*Page excerpt:*
##########

So many people want to give entering competitions or receiving a free samples a try but won’t because they are too scared. What are they scared of though? It is simple…they are scared of getting spammed.
Spam is such a big thing nowadays – we receive spam emails into our inbox, spam text messages to our phone and even spam phone calls letting us know that we’ve been in a car accident and that we are entitled to some money. All of this is spam and quite often they can be scams too – so it is important to be wary about them. But how do they get our data? Through different companies selling it on. We might like to think our personal data is safe but sometimes when we are sharing it with a company we trust, we don’t realise that they are going to sell our details on for a fee. So how can we avoid getting spammed? Here are some top tips to keep you from getting overwhelmed with junk emails and texts.
Use a Second email When Signing up for Things
Some people create an email address simply for competitions and freebies and only sign up using this email, leaving their main email free from any potential spam. Others actually create a throwaway email address through a site such as Throwaway Mail – this would work well for free samples and instant win competitions but probably wouldn’t be the best idea for other competitions as the email may cease to exist before the competition ends and you could lose out on the prize! It is totally up to you what you do but a separate email address is always handy.

##########

*Dataset extract:*
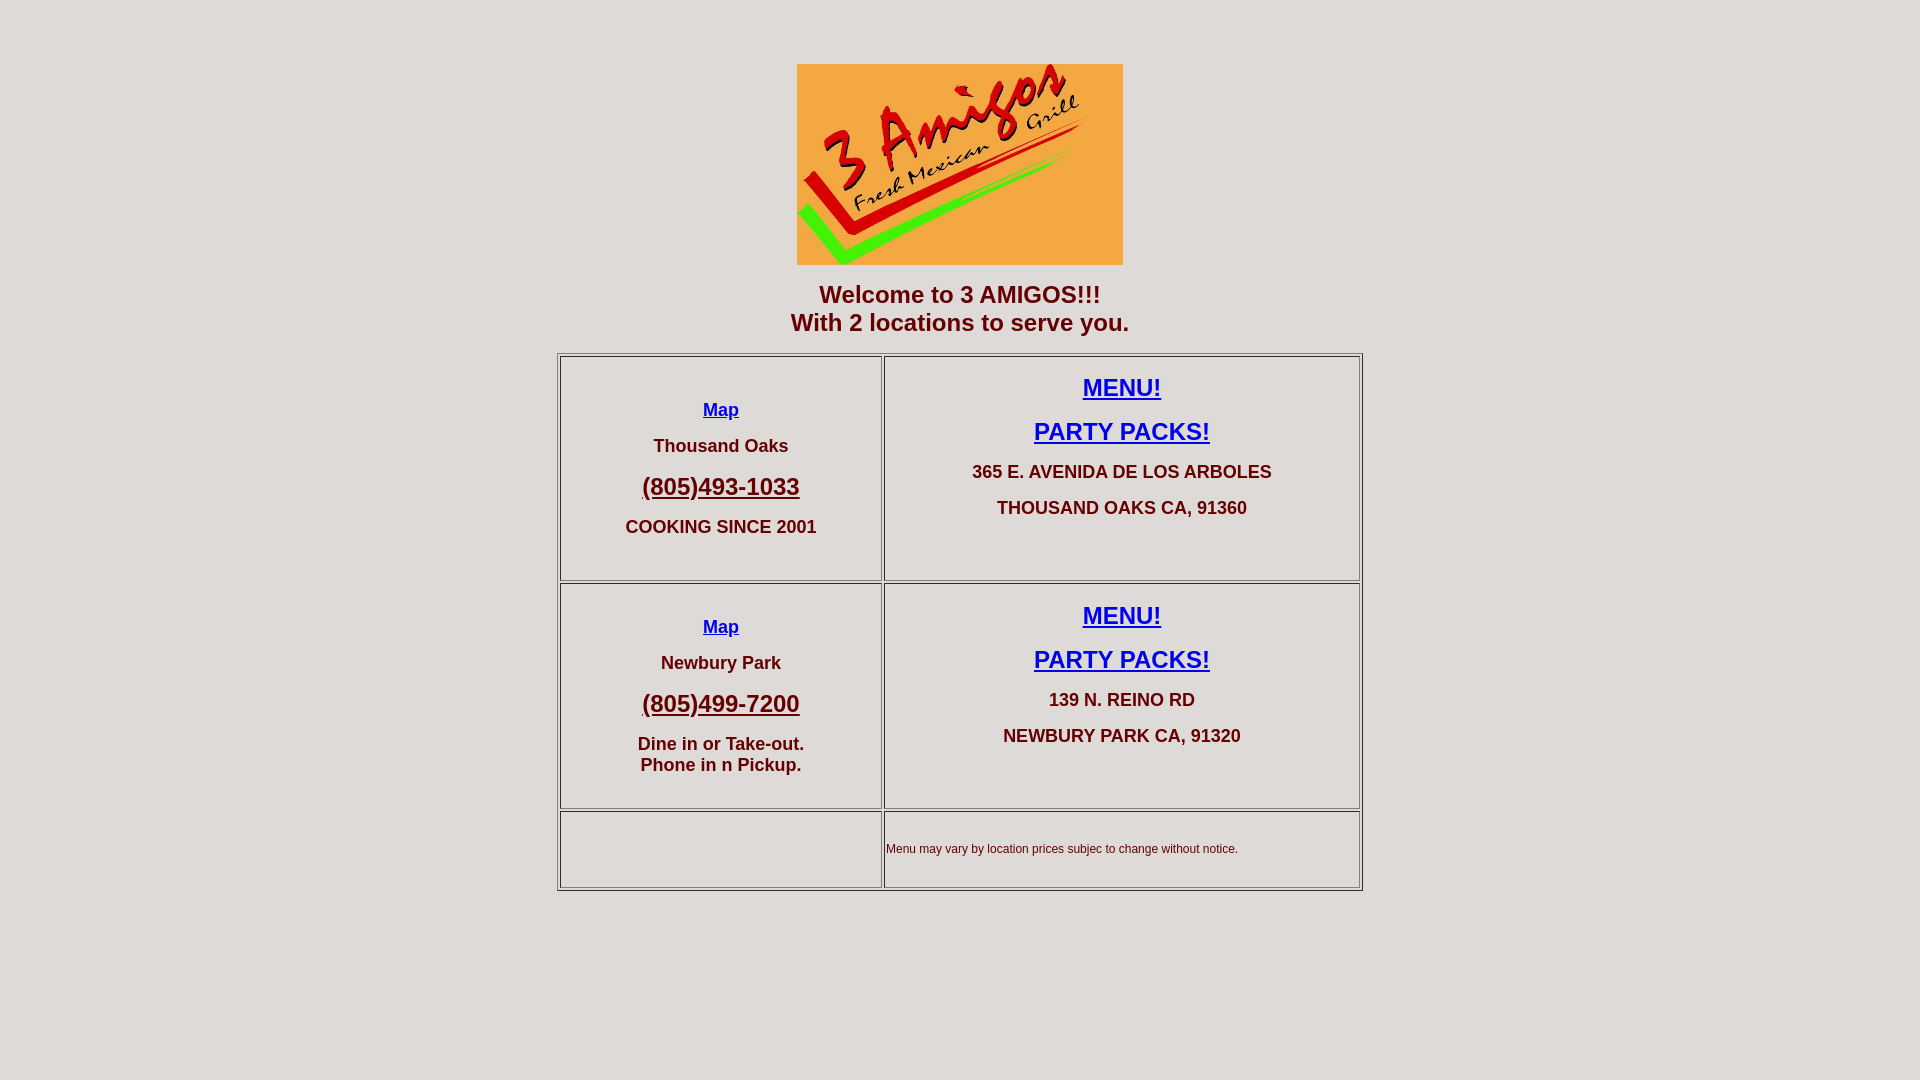  I want to click on 'Map', so click(720, 626).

##########

*What is being asked:* Pick up the article on avoiding spam when entering competitions and requesting free samples, and keep writing from after its final sentence.

*Exercise answer:*
Take Advantage of Free SIM Cards
Use a free sample to get free samples! So many network providers offer free SIMs to consumers so why not take advantage and grab one for yourself? Then you can use this number on forms which absolutely require a phone number – this way your real daily use phone number won’t be a potential target for spam.
You can get free sims from the following networks:
One thing to be aware of with these free sim cards is that you will need to put credit on them and keep them active or risk having them deactivated. So whilst they’re free to receive you will need to top them up with a token £5 or £10 (depending on the network).
The best one we’ve found is actually O2 – whilst you need to purchase a minimum of £10 when getting the sim the credit lasts forever, you just need to make a call every 6 months to keep your number active. I have one which was set up 7 years ago and still going strong off the initial £10.
Ask to be put on Restricted Lists
Some companies who provide home phone plans will enable you to go on some form of restricted list meaning that only certain calls can make it through. This may be handy if you are in fear of being spammed as you know that only certain people can actually get through to you. Some people may choose to go ex directory to reduce spam but if you have given out your number, being ex directory won’t do anything to help that.
If you are continually getting spammed and you are fed up, make a complaint. If you are getting spam emails and you’ve unsubscribed, sent them to spam and yet you are still receiving them, you can complain to your email provider for still letting them through and also make a complaint against the company for not taking you off the list when you unsubscribed. If you are still receiving such emails after unsubscribing or after asking the sender to stop, then make a complaint to the ICO. They are responsible for enforcement in this area – you can ring their helpline on 03031231113 or visit their website.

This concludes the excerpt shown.